Some Suggestions for a Seminar Experience

 

A seminar format seeks to foster a collaborative climate in which all seminar participants share in and contribute to the conversation.  We seek to avoid an authoritarian environment in which the seminar participants are lectured to or in which a few control the conversation.  No single person should monopolize the conversation. While it is not the role of the facilitator to "call on you," he or she certainly can in order to keep the conversation moving around the table.  

In a seminar, the responsibilities and roles of facilitators and participants are thus equally shared.  Simply because its someone else’s turn to be a facilitator for a particular session does not lessen everyone's responsibility to participate and contribute to the conversation. Unlike a lecture format, no one can assume a passive, observational role in a seminar.  The key word in a seminar format is "conversation."

It is also important to keep your comments focused on the question at hand and work at making your comments distinct and precise. Think about giving others the opportunity to add to the conversation. Put as much energy into sharing your ideas and speaking aloud, as you do in truly listening to others share their ideas. While any conversation can wander off course (which can be very creative and insightful), a seminar conversation should attempt to be anchored to the assigned texts, generating and "wandering off course" with questions and conversations based upon those texts.
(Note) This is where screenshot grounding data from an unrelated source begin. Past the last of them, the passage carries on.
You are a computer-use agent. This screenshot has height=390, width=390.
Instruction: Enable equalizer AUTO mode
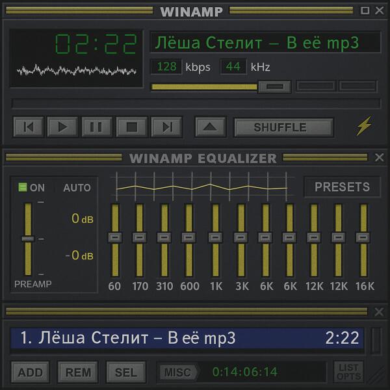pyautogui.click(x=77, y=188)
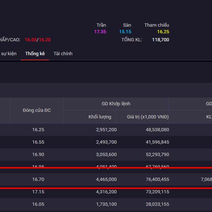Open the Tài chính tab
The height and width of the screenshot is (212, 212).
tap(63, 54)
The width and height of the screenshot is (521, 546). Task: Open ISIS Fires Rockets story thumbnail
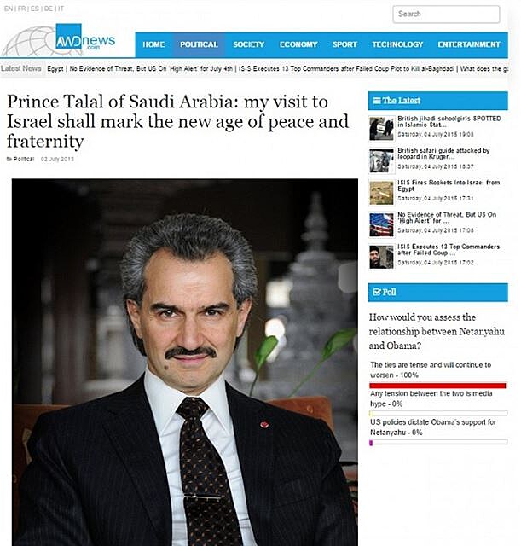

It is important to come well prepared, having read the assigned text thoroughly, with a eye on its anthropological implications. While the facilitator will have isolated specific text passages for discussion and have questions relating to those passages, seminar participants should also write out questions concerning areas that for them need clarification, areas of research and theory implications, and/or areas of general interest. Then add those questions to the conversation when appropriate given the flow of the conversation at hand. Certainly do not come to the seminar and try to wing it.